WHAT IS EXPECTED |
Write out all of the entries exactly, please.

═════ INPUT FOR THIS TASK

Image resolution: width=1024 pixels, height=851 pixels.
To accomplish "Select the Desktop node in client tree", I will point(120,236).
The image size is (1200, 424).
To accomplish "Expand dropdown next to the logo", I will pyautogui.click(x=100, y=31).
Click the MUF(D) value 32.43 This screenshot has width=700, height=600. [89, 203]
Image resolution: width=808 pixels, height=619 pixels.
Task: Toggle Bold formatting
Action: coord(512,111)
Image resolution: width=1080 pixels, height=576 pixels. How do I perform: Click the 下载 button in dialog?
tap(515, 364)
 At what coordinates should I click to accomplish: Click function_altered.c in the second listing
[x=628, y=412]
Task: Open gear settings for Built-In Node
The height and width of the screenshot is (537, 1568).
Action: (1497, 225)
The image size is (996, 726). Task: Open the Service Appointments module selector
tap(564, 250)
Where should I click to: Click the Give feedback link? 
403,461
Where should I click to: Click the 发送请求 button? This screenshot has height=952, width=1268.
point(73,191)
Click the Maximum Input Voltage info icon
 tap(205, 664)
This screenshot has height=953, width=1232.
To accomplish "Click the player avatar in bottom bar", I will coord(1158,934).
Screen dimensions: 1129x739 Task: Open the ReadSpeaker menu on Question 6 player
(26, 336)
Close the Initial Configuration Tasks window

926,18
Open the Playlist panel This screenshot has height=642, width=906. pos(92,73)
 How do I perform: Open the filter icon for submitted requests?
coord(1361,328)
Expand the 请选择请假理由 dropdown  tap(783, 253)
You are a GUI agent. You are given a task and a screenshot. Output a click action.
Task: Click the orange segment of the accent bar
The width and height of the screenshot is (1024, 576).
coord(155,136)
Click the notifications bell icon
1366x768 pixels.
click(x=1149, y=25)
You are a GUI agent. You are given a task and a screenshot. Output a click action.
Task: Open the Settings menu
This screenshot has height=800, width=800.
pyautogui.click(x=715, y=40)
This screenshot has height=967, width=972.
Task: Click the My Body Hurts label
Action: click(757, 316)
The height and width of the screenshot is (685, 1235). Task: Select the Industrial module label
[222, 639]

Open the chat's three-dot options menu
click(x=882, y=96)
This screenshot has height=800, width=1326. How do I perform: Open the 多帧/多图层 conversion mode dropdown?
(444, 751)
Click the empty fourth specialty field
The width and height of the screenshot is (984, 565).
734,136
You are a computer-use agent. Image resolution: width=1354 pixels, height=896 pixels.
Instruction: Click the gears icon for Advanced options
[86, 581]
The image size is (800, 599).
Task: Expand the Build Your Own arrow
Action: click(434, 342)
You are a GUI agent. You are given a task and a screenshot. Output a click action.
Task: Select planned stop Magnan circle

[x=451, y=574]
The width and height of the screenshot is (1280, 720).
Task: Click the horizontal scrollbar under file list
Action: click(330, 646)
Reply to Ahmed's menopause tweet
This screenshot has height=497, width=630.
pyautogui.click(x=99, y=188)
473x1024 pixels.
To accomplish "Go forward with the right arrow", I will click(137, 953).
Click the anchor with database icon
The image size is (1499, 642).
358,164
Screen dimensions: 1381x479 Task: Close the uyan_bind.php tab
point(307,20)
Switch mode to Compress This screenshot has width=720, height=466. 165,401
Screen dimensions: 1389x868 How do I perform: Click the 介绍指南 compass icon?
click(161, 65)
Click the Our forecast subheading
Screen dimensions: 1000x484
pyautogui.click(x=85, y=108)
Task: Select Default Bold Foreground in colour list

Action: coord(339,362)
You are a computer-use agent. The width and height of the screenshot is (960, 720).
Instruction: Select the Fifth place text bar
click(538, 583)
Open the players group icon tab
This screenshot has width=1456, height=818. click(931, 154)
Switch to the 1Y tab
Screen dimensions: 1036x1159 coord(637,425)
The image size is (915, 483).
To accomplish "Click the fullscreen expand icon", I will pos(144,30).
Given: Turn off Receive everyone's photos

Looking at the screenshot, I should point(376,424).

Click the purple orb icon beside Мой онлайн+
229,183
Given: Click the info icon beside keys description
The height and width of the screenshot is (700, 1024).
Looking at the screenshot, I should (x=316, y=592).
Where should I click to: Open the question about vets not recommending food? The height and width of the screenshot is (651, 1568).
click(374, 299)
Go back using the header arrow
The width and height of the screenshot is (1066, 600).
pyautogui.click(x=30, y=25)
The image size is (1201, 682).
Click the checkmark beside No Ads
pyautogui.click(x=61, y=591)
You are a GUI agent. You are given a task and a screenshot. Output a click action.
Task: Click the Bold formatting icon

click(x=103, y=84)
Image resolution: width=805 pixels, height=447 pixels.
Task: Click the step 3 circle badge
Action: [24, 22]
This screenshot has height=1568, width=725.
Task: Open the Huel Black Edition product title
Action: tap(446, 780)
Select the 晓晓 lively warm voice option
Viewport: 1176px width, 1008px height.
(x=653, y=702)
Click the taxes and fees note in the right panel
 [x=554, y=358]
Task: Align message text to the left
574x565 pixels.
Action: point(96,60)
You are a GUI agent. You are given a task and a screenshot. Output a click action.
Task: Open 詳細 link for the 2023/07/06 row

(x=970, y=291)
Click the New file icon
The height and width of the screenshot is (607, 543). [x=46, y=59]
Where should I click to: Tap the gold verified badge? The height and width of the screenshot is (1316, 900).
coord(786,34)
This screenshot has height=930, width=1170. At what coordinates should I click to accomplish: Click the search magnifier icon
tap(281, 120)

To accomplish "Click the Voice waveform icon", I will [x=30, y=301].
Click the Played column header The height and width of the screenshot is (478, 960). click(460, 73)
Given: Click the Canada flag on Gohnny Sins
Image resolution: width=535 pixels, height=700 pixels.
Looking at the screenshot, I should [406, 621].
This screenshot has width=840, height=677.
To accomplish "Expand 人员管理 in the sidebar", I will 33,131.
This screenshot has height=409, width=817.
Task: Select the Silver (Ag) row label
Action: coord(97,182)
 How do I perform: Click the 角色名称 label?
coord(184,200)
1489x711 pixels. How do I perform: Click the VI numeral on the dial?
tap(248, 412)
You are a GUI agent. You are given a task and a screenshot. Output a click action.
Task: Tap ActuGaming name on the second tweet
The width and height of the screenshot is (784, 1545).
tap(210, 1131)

══════════

RESULT OF THIS EXERCISE |
Image resolution: width=1024 pixels, height=851 pixels.
To accomplish "Select the Desktop node in client tree", I will point(120,236).
The image size is (1200, 424).
To accomplish "Expand dropdown next to the logo", I will pyautogui.click(x=100, y=31).
Click the MUF(D) value 32.43 This screenshot has width=700, height=600. [89, 203]
Image resolution: width=808 pixels, height=619 pixels.
Task: Toggle Bold formatting
Action: coord(512,111)
Image resolution: width=1080 pixels, height=576 pixels. How do I perform: Click the 下载 button in dialog?
tap(515, 364)
 At what coordinates should I click to accomplish: Click function_altered.c in the second listing
[x=628, y=412]
Task: Open gear settings for Built-In Node
The height and width of the screenshot is (537, 1568).
Action: (1497, 225)
The image size is (996, 726). Task: Open the Service Appointments module selector
tap(564, 250)
Where should I click to: Click the Give feedback link? 
403,461
Where should I click to: Click the 发送请求 button? This screenshot has height=952, width=1268.
point(73,191)
Click the Maximum Input Voltage info icon
 tap(205, 664)
This screenshot has height=953, width=1232.
To accomplish "Click the player avatar in bottom bar", I will coord(1158,934).
Screen dimensions: 1129x739 Task: Open the ReadSpeaker menu on Question 6 player
(26, 336)
Close the Initial Configuration Tasks window

926,18
Open the Playlist panel This screenshot has height=642, width=906. pos(92,73)
 How do I perform: Open the filter icon for submitted requests?
coord(1361,328)
Expand the 请选择请假理由 dropdown  tap(783, 253)
You are a GUI agent. You are given a task and a screenshot. Output a click action.
Task: Click the orange segment of the accent bar
The width and height of the screenshot is (1024, 576).
coord(155,136)
Click the notifications bell icon
1366x768 pixels.
click(x=1149, y=25)
You are a GUI agent. You are given a task and a screenshot. Output a click action.
Task: Open the Settings menu
This screenshot has height=800, width=800.
pyautogui.click(x=715, y=40)
This screenshot has height=967, width=972.
Task: Click the My Body Hurts label
Action: click(757, 316)
The height and width of the screenshot is (685, 1235). Task: Select the Industrial module label
[222, 639]

Open the chat's three-dot options menu
click(x=882, y=96)
This screenshot has height=800, width=1326. How do I perform: Open the 多帧/多图层 conversion mode dropdown?
(444, 751)
Click the empty fourth specialty field
The width and height of the screenshot is (984, 565).
734,136
You are a computer-use agent. Image resolution: width=1354 pixels, height=896 pixels.
Instruction: Click the gears icon for Advanced options
[86, 581]
The image size is (800, 599).
Task: Expand the Build Your Own arrow
Action: click(434, 342)
You are a GUI agent. You are given a task and a screenshot. Output a click action.
Task: Select planned stop Magnan circle

[x=451, y=574]
The width and height of the screenshot is (1280, 720).
Task: Click the horizontal scrollbar under file list
Action: click(330, 646)
Reply to Ahmed's menopause tweet
This screenshot has height=497, width=630.
pyautogui.click(x=99, y=188)
473x1024 pixels.
To accomplish "Go forward with the right arrow", I will click(137, 953).
Click the anchor with database icon
The image size is (1499, 642).
358,164
Screen dimensions: 1381x479 Task: Close the uyan_bind.php tab
point(307,20)
Switch mode to Compress This screenshot has width=720, height=466. 165,401
Screen dimensions: 1389x868 How do I perform: Click the 介绍指南 compass icon?
click(161, 65)
Click the Our forecast subheading
Screen dimensions: 1000x484
pyautogui.click(x=85, y=108)
Task: Select Default Bold Foreground in colour list

Action: coord(339,362)
You are a computer-use agent. The width and height of the screenshot is (960, 720).
Instruction: Select the Fifth place text bar
click(538, 583)
Open the players group icon tab
This screenshot has width=1456, height=818. click(931, 154)
Switch to the 1Y tab
Screen dimensions: 1036x1159 coord(637,425)
The image size is (915, 483).
To accomplish "Click the fullscreen expand icon", I will pos(144,30).
Given: Turn off Receive everyone's photos

Looking at the screenshot, I should point(376,424).

Click the purple orb icon beside Мой онлайн+
229,183
Given: Click the info icon beside keys description
The height and width of the screenshot is (700, 1024).
Looking at the screenshot, I should (x=316, y=592).
Where should I click to: Open the question about vets not recommending food? The height and width of the screenshot is (651, 1568).
click(374, 299)
Go back using the header arrow
The width and height of the screenshot is (1066, 600).
pyautogui.click(x=30, y=25)
The image size is (1201, 682).
Click the checkmark beside No Ads
pyautogui.click(x=61, y=591)
You are a GUI agent. You are given a task and a screenshot. Output a click action.
Task: Click the Bold formatting icon

click(x=103, y=84)
Image resolution: width=805 pixels, height=447 pixels.
Task: Click the step 3 circle badge
Action: [24, 22]
This screenshot has height=1568, width=725.
Task: Open the Huel Black Edition product title
Action: tap(446, 780)
Select the 晓晓 lively warm voice option
Viewport: 1176px width, 1008px height.
(x=653, y=702)
Click the taxes and fees note in the right panel
 [x=554, y=358]
Task: Align message text to the left
574x565 pixels.
Action: point(96,60)
You are a GUI agent. You are given a task and a screenshot. Output a click action.
Task: Open 詳細 link for the 2023/07/06 row

(x=970, y=291)
Click the New file icon
The height and width of the screenshot is (607, 543). [x=46, y=59]
Where should I click to: Tap the gold verified badge? The height and width of the screenshot is (1316, 900).
coord(786,34)
This screenshot has height=930, width=1170. At what coordinates should I click to accomplish: Click the search magnifier icon
tap(281, 120)

To accomplish "Click the Voice waveform icon", I will [x=30, y=301].
Click the Played column header The height and width of the screenshot is (478, 960). click(460, 73)
Given: Click the Canada flag on Gohnny Sins
Image resolution: width=535 pixels, height=700 pixels.
Looking at the screenshot, I should [406, 621].
This screenshot has width=840, height=677.
To accomplish "Expand 人员管理 in the sidebar", I will 33,131.
This screenshot has height=409, width=817.
Task: Select the Silver (Ag) row label
Action: coord(97,182)
 How do I perform: Click the 角色名称 label?
coord(184,200)
1489x711 pixels. How do I perform: Click the VI numeral on the dial?
tap(248, 412)
You are a GUI agent. You are given a task and a screenshot. Output a click action.
Task: Tap ActuGaming name on the second tweet
The width and height of the screenshot is (784, 1545).
tap(210, 1131)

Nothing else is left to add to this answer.